Saved data entries
- Opening Delimiter -

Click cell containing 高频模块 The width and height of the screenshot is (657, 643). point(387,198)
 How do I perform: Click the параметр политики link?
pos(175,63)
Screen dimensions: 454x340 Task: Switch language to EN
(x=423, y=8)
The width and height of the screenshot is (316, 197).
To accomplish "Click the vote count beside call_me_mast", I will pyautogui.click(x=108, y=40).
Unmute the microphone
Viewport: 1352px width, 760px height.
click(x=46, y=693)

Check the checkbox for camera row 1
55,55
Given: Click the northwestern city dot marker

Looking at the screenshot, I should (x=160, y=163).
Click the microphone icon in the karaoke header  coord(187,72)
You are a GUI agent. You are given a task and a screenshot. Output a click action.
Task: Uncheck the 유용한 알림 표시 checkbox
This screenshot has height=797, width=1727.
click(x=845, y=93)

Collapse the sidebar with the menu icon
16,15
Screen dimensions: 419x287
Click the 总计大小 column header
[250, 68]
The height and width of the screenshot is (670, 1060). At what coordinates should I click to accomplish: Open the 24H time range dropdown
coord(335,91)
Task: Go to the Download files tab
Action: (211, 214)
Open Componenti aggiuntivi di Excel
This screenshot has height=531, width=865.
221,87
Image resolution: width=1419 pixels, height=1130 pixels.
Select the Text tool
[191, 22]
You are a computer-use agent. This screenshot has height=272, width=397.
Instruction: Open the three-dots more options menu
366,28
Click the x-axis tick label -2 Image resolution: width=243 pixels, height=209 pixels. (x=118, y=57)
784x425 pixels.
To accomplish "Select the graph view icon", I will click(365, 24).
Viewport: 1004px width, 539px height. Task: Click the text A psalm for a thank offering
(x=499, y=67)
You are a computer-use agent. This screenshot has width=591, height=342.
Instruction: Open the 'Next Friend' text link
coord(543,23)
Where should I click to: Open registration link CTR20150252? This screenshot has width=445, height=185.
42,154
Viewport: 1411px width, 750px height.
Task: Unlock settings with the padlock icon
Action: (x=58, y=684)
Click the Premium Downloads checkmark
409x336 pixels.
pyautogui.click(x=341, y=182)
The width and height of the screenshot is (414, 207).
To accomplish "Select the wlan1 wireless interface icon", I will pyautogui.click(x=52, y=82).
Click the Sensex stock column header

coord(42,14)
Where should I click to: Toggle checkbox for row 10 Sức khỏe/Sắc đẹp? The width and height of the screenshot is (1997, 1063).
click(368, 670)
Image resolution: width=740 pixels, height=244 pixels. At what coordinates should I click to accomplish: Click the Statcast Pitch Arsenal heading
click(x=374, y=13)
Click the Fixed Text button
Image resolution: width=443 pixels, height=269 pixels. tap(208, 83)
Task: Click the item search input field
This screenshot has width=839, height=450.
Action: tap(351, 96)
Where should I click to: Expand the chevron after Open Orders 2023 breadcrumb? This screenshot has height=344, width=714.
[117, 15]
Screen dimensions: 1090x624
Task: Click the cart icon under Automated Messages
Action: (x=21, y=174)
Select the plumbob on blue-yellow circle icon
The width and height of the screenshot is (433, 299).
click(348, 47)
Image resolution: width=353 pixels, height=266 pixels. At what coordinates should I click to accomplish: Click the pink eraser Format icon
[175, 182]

- Closing Delimiter -

## EXERCISE
Your answer should be the lines of the records that hold the string "agent".

## EXERCISE RESPONSE
You are a GUI agent. You are given a task and a screenshot. Output a click action.
You are a computer-use agent. This screenshot has height=272, width=397.
You are a computer-use agent. This screenshot has width=591, height=342.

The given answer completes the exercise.